What the task asks: Using the entries below, write out the line with "CeSI (24, 76)", the line with "Privacy Policy (169, 2542)", and every line in between, exactly as each is written.

[Saved data entries]

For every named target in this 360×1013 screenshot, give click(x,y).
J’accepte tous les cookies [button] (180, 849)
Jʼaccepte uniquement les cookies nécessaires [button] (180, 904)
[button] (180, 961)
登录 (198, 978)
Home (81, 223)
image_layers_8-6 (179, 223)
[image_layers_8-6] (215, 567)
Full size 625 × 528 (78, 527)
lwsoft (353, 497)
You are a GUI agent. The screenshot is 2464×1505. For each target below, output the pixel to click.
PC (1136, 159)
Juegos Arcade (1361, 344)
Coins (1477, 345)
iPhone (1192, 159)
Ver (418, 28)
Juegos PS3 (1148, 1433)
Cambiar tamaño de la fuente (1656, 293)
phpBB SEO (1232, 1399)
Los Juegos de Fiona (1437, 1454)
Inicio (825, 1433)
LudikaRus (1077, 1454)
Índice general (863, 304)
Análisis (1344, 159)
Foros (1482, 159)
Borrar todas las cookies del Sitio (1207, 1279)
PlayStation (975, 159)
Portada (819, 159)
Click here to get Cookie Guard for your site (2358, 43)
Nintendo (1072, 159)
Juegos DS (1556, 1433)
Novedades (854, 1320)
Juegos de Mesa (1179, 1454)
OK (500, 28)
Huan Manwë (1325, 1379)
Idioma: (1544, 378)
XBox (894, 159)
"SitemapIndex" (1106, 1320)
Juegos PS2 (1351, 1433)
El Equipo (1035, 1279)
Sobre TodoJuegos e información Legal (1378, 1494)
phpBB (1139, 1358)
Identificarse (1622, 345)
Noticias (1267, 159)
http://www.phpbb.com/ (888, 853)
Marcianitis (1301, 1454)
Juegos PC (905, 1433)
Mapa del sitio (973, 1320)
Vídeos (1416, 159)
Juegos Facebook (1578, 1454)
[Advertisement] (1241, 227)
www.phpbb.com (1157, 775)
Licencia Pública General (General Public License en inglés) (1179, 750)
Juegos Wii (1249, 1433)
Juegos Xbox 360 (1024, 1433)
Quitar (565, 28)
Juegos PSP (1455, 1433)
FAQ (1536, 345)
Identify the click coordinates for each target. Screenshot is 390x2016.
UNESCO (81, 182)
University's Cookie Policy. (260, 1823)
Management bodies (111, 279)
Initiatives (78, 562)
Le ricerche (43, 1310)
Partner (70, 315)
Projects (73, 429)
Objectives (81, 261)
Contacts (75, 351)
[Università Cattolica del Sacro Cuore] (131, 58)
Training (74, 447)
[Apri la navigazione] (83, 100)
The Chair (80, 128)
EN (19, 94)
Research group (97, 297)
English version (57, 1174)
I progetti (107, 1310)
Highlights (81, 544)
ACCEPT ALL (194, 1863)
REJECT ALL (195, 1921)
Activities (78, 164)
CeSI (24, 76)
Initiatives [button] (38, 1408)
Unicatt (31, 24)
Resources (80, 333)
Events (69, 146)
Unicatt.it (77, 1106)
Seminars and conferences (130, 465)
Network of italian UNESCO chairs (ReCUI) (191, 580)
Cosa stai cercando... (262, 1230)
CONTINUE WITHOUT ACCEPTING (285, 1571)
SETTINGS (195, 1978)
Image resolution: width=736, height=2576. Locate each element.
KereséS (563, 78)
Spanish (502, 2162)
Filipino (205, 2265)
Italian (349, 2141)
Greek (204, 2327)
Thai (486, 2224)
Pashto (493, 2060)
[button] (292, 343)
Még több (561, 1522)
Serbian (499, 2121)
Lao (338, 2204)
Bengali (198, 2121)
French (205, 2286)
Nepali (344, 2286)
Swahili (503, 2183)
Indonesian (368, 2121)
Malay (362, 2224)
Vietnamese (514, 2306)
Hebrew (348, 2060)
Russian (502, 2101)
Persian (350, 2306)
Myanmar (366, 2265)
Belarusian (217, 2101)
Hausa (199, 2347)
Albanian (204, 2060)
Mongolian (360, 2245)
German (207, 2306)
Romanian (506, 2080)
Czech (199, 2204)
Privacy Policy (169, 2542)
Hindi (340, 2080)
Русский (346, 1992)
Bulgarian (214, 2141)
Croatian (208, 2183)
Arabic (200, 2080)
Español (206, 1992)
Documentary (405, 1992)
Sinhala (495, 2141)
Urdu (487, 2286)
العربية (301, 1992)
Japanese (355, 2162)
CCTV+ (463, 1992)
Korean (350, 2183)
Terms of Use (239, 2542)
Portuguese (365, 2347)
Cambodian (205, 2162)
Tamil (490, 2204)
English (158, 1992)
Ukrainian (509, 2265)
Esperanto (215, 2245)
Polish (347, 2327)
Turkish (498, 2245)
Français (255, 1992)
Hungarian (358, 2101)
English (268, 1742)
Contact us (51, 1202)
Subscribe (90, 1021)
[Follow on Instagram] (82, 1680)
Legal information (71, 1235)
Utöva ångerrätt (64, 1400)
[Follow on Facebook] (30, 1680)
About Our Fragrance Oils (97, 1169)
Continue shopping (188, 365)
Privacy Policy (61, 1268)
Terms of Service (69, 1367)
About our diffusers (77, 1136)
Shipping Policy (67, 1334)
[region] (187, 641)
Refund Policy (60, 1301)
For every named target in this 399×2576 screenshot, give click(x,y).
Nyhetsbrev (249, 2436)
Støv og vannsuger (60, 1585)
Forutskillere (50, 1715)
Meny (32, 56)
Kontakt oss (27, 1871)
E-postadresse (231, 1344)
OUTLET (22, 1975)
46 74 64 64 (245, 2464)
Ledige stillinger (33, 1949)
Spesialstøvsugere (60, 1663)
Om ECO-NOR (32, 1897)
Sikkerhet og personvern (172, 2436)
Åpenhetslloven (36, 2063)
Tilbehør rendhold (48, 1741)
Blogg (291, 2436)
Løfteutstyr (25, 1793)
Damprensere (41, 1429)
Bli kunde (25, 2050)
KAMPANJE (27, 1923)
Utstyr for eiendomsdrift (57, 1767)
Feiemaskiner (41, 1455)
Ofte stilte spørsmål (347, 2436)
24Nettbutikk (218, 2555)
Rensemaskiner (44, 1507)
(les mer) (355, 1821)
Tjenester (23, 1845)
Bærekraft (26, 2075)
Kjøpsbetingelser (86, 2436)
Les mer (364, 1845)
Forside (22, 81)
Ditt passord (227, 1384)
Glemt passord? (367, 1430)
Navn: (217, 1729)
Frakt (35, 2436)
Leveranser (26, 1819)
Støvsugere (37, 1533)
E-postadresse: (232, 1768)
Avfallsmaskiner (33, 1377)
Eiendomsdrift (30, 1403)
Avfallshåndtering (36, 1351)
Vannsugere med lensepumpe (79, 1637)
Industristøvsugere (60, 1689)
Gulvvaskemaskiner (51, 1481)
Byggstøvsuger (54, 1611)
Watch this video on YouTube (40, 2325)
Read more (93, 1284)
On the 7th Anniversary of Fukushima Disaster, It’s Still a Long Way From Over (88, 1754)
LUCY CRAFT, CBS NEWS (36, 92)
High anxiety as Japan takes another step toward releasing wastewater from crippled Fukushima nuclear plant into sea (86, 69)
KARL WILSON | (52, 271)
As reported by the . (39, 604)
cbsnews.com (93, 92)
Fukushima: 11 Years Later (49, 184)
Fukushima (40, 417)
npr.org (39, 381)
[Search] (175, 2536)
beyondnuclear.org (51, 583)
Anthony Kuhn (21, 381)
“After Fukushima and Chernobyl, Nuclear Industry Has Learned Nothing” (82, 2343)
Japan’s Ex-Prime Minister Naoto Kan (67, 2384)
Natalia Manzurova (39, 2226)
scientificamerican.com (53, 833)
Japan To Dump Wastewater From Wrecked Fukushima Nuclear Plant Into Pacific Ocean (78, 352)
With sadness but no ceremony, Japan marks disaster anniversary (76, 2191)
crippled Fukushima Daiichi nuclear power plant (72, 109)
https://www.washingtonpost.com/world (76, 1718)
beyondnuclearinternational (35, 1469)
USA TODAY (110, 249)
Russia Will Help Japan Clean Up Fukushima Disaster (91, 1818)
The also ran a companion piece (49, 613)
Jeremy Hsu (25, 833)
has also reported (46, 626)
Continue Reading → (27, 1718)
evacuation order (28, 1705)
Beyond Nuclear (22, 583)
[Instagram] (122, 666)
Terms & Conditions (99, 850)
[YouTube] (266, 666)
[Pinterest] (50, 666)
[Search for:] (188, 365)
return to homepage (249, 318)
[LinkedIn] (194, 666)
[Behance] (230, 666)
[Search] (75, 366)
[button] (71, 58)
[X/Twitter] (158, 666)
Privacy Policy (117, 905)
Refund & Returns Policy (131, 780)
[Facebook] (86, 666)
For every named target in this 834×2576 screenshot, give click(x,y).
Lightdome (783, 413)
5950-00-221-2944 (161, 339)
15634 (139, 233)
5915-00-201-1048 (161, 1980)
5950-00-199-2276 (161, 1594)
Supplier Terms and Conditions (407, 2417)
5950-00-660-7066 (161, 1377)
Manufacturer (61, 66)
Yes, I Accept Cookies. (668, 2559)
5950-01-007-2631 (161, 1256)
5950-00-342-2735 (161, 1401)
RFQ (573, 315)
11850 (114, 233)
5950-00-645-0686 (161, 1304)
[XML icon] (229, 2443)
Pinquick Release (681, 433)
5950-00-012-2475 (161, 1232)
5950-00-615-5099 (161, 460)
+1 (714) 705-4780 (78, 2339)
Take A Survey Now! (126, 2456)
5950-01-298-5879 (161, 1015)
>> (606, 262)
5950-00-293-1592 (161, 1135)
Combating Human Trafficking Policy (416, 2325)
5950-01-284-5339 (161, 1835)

Written answer:
CeSI (24, 76)
Initiatives [button] (38, 1408)
Unicatt (31, 24)
Resources (80, 333)
Events (69, 146)
Unicatt.it (77, 1106)
Seminars and conferences (130, 465)
Network of italian UNESCO chairs (ReCUI) (191, 580)
Cosa stai cercando... (262, 1230)
CONTINUE WITHOUT ACCEPTING (285, 1571)
SETTINGS (195, 1978)
Image resolution: width=736, height=2576. Locate each element.
KereséS (563, 78)
Spanish (502, 2162)
Filipino (205, 2265)
Italian (349, 2141)
Greek (204, 2327)
Thai (486, 2224)
Pashto (493, 2060)
[button] (292, 343)
Még több (561, 1522)
Serbian (499, 2121)
Lao (338, 2204)
Bengali (198, 2121)
French (205, 2286)
Nepali (344, 2286)
Swahili (503, 2183)
Indonesian (368, 2121)
Malay (362, 2224)
Vietnamese (514, 2306)
Hebrew (348, 2060)
Russian (502, 2101)
Persian (350, 2306)
Myanmar (366, 2265)
Belarusian (217, 2101)
Hausa (199, 2347)
Albanian (204, 2060)
Mongolian (360, 2245)
German (207, 2306)
Romanian (506, 2080)
Czech (199, 2204)
Privacy Policy (169, 2542)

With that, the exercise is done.